> **GIVEN DATA**:
• • •
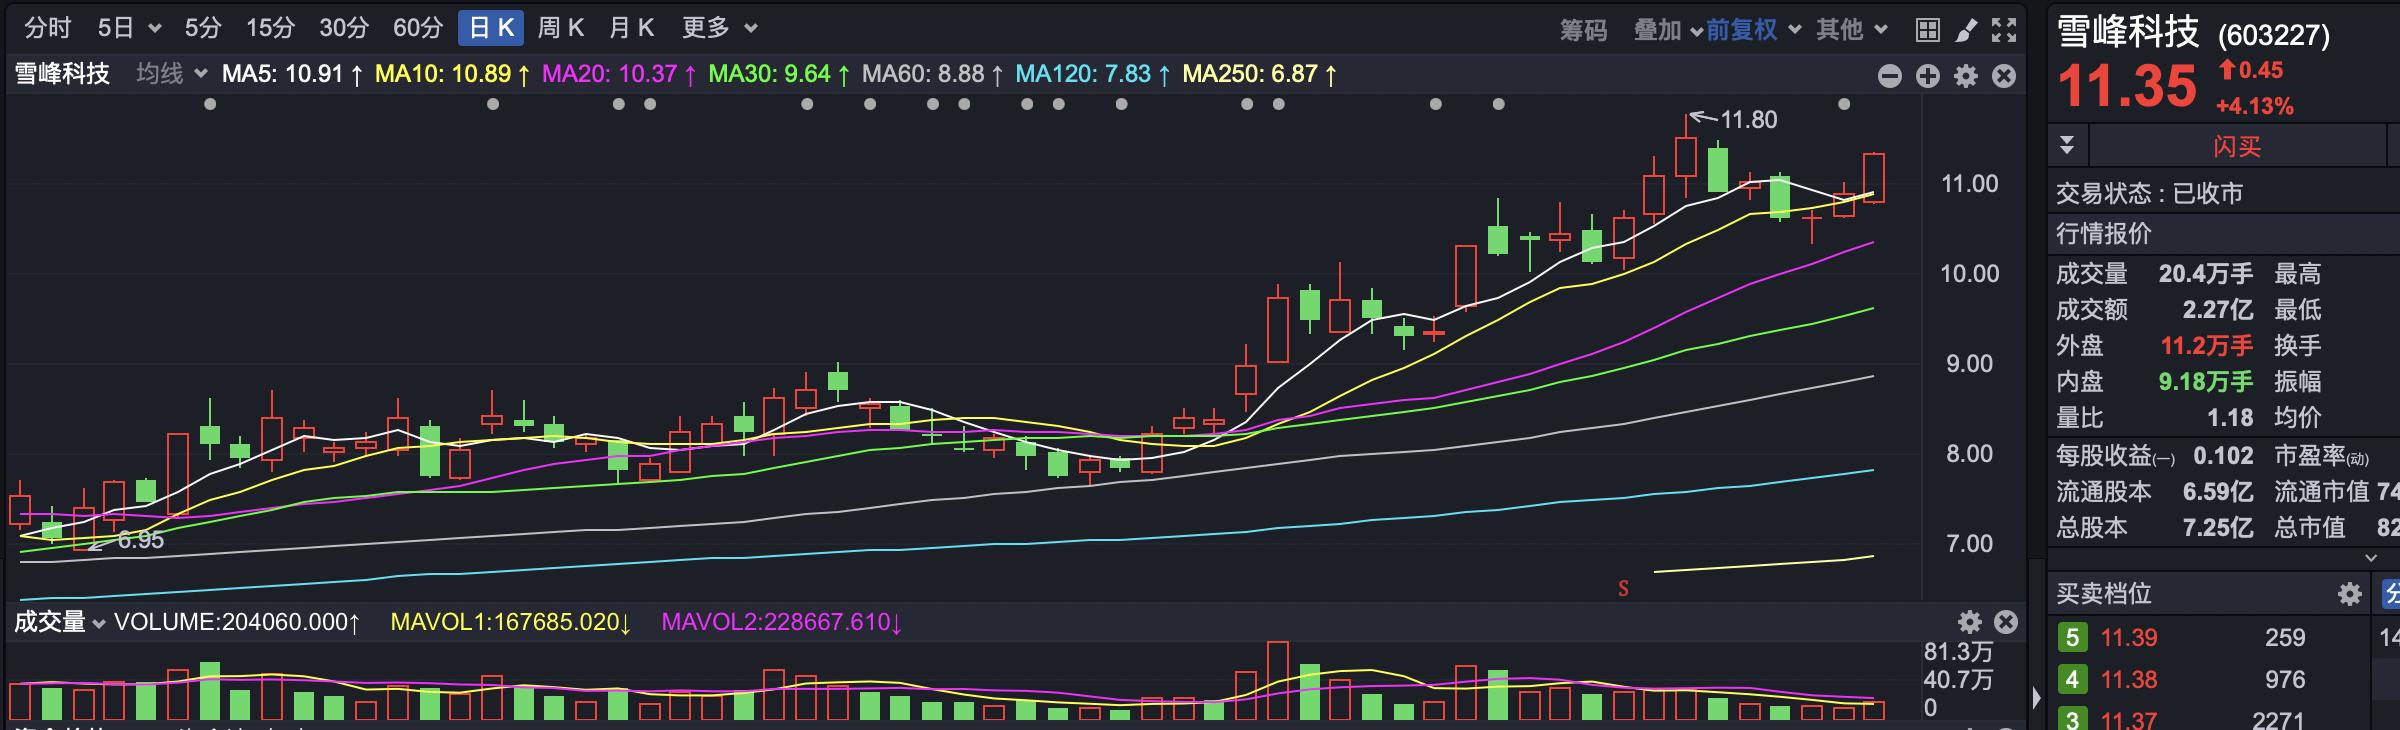Image resolution: width=2400 pixels, height=730 pixels.
Task: Close the volume indicator panel
Action: pyautogui.click(x=2006, y=622)
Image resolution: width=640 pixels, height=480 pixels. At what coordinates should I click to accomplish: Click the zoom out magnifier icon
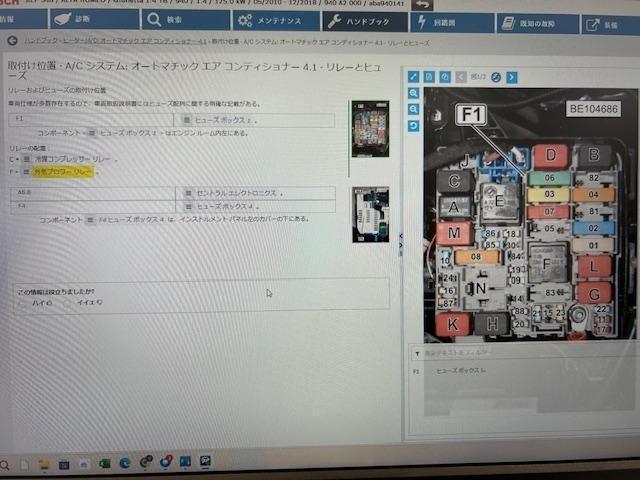tap(414, 109)
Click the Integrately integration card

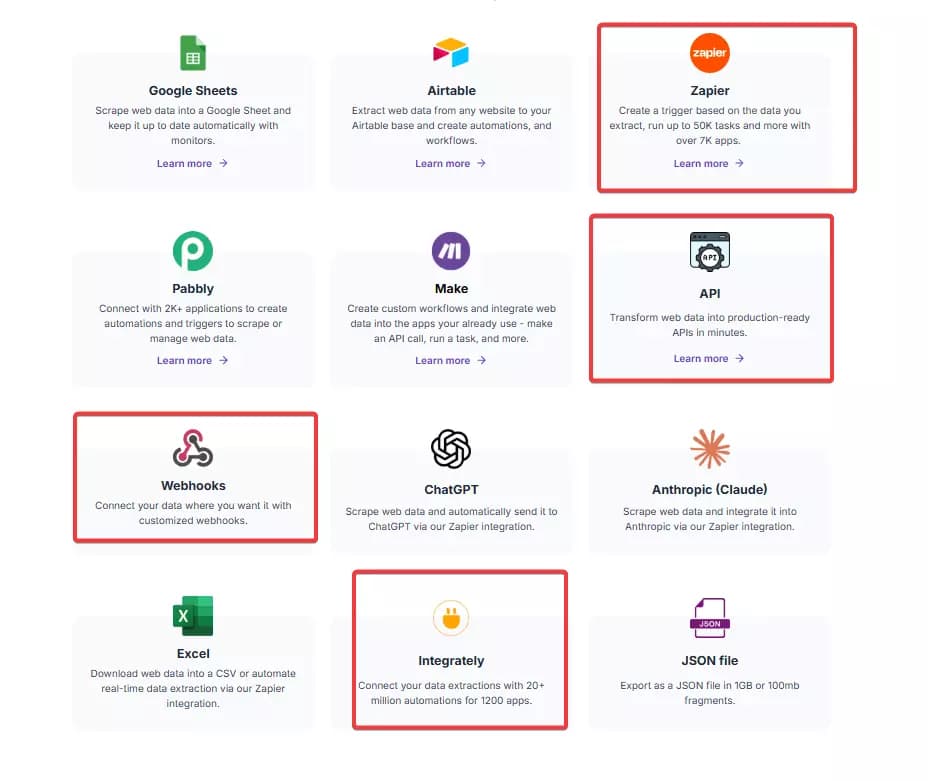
• • •
Nothing but the lines from the one containing "Image resolution: width=640" through the end of the listing is to be output, and those lines are to be output exactly, pictures excluded.

> **ANSWER AREA**:
Image resolution: width=640 pixels, height=480 pixels. At what coordinates should I click to accomplish: Click the zoom out magnifier icon
tap(414, 109)
Click the Integrately integration card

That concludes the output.